Saved entries:

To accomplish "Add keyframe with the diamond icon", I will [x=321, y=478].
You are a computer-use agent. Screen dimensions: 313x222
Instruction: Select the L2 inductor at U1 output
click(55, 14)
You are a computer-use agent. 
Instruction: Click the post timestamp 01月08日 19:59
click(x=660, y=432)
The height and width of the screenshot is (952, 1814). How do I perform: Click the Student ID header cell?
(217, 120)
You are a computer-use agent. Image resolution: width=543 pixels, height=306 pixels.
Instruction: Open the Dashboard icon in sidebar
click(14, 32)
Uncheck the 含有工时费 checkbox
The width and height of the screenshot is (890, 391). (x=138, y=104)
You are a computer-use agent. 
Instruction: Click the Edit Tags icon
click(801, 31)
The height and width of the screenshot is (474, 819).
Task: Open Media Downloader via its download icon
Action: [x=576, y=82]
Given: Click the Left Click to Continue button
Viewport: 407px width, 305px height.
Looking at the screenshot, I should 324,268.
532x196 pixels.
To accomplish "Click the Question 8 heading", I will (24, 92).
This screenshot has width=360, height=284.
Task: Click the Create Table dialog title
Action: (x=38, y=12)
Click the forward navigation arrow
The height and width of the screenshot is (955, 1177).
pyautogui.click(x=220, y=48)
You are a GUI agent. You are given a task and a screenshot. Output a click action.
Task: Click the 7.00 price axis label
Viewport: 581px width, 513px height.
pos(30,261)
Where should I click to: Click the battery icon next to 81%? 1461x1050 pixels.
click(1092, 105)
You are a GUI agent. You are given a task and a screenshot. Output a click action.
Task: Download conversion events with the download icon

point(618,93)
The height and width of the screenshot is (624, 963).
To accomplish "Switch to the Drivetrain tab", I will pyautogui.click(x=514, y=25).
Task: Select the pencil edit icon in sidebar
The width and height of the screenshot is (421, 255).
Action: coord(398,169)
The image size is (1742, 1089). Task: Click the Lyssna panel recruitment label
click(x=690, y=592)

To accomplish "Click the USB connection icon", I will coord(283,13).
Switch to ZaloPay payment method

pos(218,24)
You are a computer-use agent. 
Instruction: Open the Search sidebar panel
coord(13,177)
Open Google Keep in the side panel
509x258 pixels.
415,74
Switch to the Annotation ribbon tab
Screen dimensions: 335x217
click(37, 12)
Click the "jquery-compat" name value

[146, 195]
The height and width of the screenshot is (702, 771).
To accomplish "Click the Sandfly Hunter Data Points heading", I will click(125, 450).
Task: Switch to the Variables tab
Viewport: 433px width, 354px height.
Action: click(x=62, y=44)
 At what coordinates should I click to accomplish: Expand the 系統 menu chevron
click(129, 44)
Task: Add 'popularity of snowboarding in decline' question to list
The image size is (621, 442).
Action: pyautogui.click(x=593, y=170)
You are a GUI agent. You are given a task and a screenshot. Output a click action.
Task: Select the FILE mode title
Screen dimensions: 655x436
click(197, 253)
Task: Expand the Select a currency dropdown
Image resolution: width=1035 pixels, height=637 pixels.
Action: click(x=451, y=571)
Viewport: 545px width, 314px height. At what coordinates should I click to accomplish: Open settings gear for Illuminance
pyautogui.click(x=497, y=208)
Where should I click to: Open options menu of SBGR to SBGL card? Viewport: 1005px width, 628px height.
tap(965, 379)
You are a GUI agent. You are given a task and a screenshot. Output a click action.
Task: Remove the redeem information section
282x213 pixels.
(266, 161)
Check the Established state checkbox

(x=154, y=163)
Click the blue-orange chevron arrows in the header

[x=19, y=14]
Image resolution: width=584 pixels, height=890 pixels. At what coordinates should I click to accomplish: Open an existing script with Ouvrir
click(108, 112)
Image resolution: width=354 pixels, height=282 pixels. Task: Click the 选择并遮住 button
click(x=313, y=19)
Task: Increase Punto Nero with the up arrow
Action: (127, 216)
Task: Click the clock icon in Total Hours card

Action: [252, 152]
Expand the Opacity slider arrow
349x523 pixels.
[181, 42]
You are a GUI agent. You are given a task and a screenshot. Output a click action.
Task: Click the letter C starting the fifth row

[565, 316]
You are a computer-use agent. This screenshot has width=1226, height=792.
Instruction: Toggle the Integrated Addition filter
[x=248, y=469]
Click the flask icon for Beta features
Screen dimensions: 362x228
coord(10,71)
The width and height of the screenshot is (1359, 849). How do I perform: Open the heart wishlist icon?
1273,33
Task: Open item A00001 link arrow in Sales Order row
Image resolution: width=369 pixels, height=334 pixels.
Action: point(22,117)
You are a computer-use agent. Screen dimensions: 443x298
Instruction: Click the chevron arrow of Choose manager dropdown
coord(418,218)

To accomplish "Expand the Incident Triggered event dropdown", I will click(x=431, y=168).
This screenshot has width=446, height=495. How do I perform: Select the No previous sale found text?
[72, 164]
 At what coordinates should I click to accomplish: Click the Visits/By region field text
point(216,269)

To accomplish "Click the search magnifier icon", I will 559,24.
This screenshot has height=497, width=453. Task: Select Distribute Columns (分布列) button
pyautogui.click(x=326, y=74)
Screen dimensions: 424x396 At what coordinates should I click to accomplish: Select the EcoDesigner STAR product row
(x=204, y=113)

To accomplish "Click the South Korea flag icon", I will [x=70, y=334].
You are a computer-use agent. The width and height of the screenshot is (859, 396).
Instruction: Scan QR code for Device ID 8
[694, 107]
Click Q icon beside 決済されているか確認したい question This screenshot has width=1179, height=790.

Work required: Every entry that appears above should be duplicated exactly.

Answer to the problem:
To accomplish "Add keyframe with the diamond icon", I will [x=321, y=478].
You are a computer-use agent. Screen dimensions: 313x222
Instruction: Select the L2 inductor at U1 output
click(55, 14)
You are a computer-use agent. 
Instruction: Click the post timestamp 01月08日 19:59
click(x=660, y=432)
The height and width of the screenshot is (952, 1814). How do I perform: Click the Student ID header cell?
(217, 120)
You are a computer-use agent. Image resolution: width=543 pixels, height=306 pixels.
Instruction: Open the Dashboard icon in sidebar
click(14, 32)
Uncheck the 含有工时费 checkbox
The width and height of the screenshot is (890, 391). (x=138, y=104)
You are a computer-use agent. 
Instruction: Click the Edit Tags icon
click(801, 31)
The height and width of the screenshot is (474, 819).
Task: Open Media Downloader via its download icon
Action: [x=576, y=82]
Given: Click the Left Click to Continue button
Viewport: 407px width, 305px height.
Looking at the screenshot, I should 324,268.
532x196 pixels.
To accomplish "Click the Question 8 heading", I will (24, 92).
This screenshot has width=360, height=284.
Task: Click the Create Table dialog title
Action: (x=38, y=12)
Click the forward navigation arrow
The height and width of the screenshot is (955, 1177).
pyautogui.click(x=220, y=48)
You are a GUI agent. You are given a task and a screenshot. Output a click action.
Task: Click the 7.00 price axis label
Viewport: 581px width, 513px height.
pos(30,261)
Where should I click to: Click the battery icon next to 81%? 1461x1050 pixels.
click(1092, 105)
You are a GUI agent. You are given a task and a screenshot. Output a click action.
Task: Download conversion events with the download icon

point(618,93)
The height and width of the screenshot is (624, 963).
To accomplish "Switch to the Drivetrain tab", I will pyautogui.click(x=514, y=25).
Task: Select the pencil edit icon in sidebar
The width and height of the screenshot is (421, 255).
Action: coord(398,169)
The image size is (1742, 1089). Task: Click the Lyssna panel recruitment label
click(x=690, y=592)

To accomplish "Click the USB connection icon", I will coord(283,13).
Switch to ZaloPay payment method

pos(218,24)
You are a computer-use agent. 
Instruction: Open the Search sidebar panel
coord(13,177)
Open Google Keep in the side panel
509x258 pixels.
415,74
Switch to the Annotation ribbon tab
Screen dimensions: 335x217
click(37, 12)
Click the "jquery-compat" name value

[146, 195]
The height and width of the screenshot is (702, 771).
To accomplish "Click the Sandfly Hunter Data Points heading", I will click(125, 450).
Task: Switch to the Variables tab
Viewport: 433px width, 354px height.
Action: click(x=62, y=44)
 At what coordinates should I click to accomplish: Expand the 系統 menu chevron
click(129, 44)
Task: Add 'popularity of snowboarding in decline' question to list
The image size is (621, 442).
Action: pyautogui.click(x=593, y=170)
You are a GUI agent. You are given a task and a screenshot. Output a click action.
Task: Select the FILE mode title
Screen dimensions: 655x436
click(197, 253)
Task: Expand the Select a currency dropdown
Image resolution: width=1035 pixels, height=637 pixels.
Action: click(x=451, y=571)
Viewport: 545px width, 314px height. At what coordinates should I click to accomplish: Open settings gear for Illuminance
pyautogui.click(x=497, y=208)
Where should I click to: Open options menu of SBGR to SBGL card? Viewport: 1005px width, 628px height.
tap(965, 379)
You are a GUI agent. You are given a task and a screenshot. Output a click action.
Task: Remove the redeem information section
282x213 pixels.
(266, 161)
Check the Established state checkbox

(x=154, y=163)
Click the blue-orange chevron arrows in the header

[x=19, y=14]
Image resolution: width=584 pixels, height=890 pixels. At what coordinates should I click to accomplish: Open an existing script with Ouvrir
click(108, 112)
Image resolution: width=354 pixels, height=282 pixels. Task: Click the 选择并遮住 button
click(x=313, y=19)
Task: Increase Punto Nero with the up arrow
Action: (127, 216)
Task: Click the clock icon in Total Hours card

Action: [252, 152]
Expand the Opacity slider arrow
349x523 pixels.
[181, 42]
You are a GUI agent. You are given a task and a screenshot. Output a click action.
Task: Click the letter C starting the fifth row

[565, 316]
You are a computer-use agent. This screenshot has width=1226, height=792.
Instruction: Toggle the Integrated Addition filter
[x=248, y=469]
Click the flask icon for Beta features
Screen dimensions: 362x228
coord(10,71)
The width and height of the screenshot is (1359, 849). How do I perform: Open the heart wishlist icon?
1273,33
Task: Open item A00001 link arrow in Sales Order row
Image resolution: width=369 pixels, height=334 pixels.
Action: point(22,117)
You are a computer-use agent. Screen dimensions: 443x298
Instruction: Click the chevron arrow of Choose manager dropdown
coord(418,218)

To accomplish "Expand the Incident Triggered event dropdown", I will click(x=431, y=168).
This screenshot has width=446, height=495. How do I perform: Select the No previous sale found text?
[72, 164]
 At what coordinates should I click to accomplish: Click the Visits/By region field text
point(216,269)

To accomplish "Click the search magnifier icon", I will 559,24.
This screenshot has height=497, width=453. Task: Select Distribute Columns (分布列) button
pyautogui.click(x=326, y=74)
Screen dimensions: 424x396 At what coordinates should I click to accomplish: Select the EcoDesigner STAR product row
(x=204, y=113)

To accomplish "Click the South Korea flag icon", I will [x=70, y=334].
You are a computer-use agent. The width and height of the screenshot is (859, 396).
Instruction: Scan QR code for Device ID 8
[694, 107]
Click Q icon beside 決済されているか確認したい question This screenshot has width=1179, height=790.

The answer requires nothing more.